Using soil collars

Although the ideal measurement would not alter the soil in any way, we've found that soil collars present an acceptable and necessary tradeoff between affecting the soil environment and measuring the actual gas flux. Soil collars have several advantages over direct insertion of the chamber into the soil, including:

• The disturbance effect of insertion will not affect measurements conducted several hours or days later.
• It is possible to make repeated measurements at the exact same location.

Make Your Own: You can make soil collars yourself if you can find the correct size of pipe. See Making soil collars for details.

Tips for installing and using soil collars

• Install soil collars several hours to one day before making a measurement. You can test to see if the flux has stabilized by making a measurement immediately after installing the collar, and then make subsequent measurements over time. Note, however, that the soil surface CO₂ flux depends on the time of day, and the diurnal cycle can be quite large.
• In hard or compacted soils, you may need to create a channel around the collar with a knife or trowel before insertion.
• For the larger 8" collars, you can lay a piece of wood across the collar and drive the collar with a mallet.

Insertion depth

The optimal collar height will depend upon site conditions and the length of time the collars will be used at a given site. At a minimum, the collar should be inserted into the soil to a depth that gives a solid foundation so the collar does not move when placing the chamber on the collar. As insertion depth is increased, lateral diffusion of CO₂ in the soil column below the chamber will be reduced. The advantage of this is that lateral diffusion can be a source of error in the measurement (Healy et al., 1996), but the disadvantage is that as insertion depth increases, the possibility of root shearing increases. Collars may become loose over time and should be moved if this occurs.

Collars should extend a minimum of 2 cm above the soil surface for the survey chambers, and 3 cm or more for the long-term chambers, depending on the slope of the site. Collars can extend above the soil more than 2 or 3 cm, but with greater extension there is increased shading and perturbation of air movement. Over the long term, these perturbations could result in changes of evaporation rate, soil temperature, and soil moisture.

Measuring the chamber offset

The chamber offset is used to determine the volume of air inside the soil collar, which is in turn used to calculate the total system volume. The total system volume is an important part of the flux calculation, so it should be determined as accurately as possible.

The chamber offset is measured differently for the survey and long-term chambers. With the survey chambers, the chamber offset is measured by the distance between the soil surface and the top of the soil collar.

With the long-term chambers, the chamber offset is measured by the distance between the soil surface and the upper edge of the chamber base plate.
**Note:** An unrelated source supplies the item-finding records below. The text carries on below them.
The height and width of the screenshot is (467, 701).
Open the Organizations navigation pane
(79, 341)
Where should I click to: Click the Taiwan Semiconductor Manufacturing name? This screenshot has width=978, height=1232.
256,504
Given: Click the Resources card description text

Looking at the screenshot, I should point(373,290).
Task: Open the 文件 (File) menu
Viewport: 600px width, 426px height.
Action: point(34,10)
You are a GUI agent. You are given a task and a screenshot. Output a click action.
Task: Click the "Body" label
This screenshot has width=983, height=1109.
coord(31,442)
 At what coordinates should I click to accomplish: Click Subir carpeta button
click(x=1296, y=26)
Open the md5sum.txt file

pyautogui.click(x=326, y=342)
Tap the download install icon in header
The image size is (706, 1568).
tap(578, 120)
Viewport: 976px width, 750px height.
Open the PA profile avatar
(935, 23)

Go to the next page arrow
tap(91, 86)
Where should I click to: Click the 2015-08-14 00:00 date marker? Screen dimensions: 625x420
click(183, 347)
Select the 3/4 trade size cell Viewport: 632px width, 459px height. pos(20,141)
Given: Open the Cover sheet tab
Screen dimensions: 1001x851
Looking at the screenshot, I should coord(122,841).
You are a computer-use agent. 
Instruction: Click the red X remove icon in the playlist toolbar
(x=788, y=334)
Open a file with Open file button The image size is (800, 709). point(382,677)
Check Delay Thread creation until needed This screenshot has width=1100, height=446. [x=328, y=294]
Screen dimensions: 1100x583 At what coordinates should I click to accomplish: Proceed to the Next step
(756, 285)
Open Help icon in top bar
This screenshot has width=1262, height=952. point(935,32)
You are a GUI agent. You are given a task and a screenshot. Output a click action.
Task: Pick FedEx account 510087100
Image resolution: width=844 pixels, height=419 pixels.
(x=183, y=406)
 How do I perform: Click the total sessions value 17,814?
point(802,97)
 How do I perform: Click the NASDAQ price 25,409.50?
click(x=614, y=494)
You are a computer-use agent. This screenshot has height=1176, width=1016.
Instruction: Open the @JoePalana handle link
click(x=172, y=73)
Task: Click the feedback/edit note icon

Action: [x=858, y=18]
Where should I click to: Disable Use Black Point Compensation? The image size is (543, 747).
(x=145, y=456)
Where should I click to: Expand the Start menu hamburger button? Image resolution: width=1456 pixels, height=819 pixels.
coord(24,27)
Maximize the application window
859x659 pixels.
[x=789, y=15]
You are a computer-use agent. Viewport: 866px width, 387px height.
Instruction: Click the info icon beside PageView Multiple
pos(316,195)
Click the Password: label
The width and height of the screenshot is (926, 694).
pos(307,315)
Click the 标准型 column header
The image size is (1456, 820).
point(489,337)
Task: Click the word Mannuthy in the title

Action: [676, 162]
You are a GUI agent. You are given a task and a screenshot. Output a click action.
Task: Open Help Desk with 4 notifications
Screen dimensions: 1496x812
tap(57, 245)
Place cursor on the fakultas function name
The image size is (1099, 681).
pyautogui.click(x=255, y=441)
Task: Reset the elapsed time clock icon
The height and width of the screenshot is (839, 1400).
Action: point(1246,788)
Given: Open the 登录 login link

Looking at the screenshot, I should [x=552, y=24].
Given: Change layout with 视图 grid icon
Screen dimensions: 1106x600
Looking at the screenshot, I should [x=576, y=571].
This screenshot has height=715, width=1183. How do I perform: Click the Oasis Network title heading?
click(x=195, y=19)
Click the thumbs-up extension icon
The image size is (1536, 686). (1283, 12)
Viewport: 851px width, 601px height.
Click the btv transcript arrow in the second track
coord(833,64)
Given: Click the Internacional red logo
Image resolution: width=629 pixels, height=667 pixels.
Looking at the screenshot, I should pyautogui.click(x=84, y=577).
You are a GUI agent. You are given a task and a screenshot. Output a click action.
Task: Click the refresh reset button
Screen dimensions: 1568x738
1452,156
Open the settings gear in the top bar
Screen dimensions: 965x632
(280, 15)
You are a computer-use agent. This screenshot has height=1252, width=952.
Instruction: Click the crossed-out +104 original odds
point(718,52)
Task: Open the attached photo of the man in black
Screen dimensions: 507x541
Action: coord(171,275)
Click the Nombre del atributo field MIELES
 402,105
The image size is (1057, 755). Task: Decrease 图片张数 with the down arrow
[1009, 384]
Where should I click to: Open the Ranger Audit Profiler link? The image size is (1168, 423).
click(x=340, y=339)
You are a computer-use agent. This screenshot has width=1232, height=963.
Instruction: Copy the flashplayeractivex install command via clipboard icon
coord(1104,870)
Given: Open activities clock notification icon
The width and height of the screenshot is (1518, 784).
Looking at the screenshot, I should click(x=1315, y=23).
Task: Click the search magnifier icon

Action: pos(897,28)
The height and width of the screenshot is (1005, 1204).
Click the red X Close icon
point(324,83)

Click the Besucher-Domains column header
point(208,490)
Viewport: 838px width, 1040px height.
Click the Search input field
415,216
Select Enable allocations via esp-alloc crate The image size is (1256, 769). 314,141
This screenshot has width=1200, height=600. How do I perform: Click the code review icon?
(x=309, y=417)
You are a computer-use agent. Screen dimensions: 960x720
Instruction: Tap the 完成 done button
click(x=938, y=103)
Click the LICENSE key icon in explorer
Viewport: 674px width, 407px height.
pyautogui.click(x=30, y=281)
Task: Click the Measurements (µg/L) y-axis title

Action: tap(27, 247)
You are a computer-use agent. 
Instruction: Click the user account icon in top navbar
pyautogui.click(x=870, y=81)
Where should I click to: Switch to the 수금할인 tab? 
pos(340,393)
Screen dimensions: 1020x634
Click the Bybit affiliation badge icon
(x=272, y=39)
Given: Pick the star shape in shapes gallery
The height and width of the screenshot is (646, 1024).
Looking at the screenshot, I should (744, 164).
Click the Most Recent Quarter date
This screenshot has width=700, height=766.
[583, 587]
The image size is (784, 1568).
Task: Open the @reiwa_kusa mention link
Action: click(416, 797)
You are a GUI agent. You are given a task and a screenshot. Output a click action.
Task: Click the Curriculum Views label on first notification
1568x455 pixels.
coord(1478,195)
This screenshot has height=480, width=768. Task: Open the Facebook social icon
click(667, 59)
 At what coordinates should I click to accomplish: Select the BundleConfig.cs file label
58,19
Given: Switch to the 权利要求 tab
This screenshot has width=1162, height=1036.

In uneven or sloping soil conditions, measure the chamber offset at multiple points within the collar and then average these measurements to represent the true offset (see Figure 2‑6).

When setting the 10 cm survey chamber onto the collar, be careful not to let the bottom edge of the chamber disturb the soil within the collar (this will not occur if the collars extend more than 2 cm above the soil surface). Also, make sure the collar is not disturbed when placing the chambers on or around them. The chamber edge should be as close to the soil surface as practical (within 1-2 cm) so that air flow within the chamber produces mixing near the soil surface.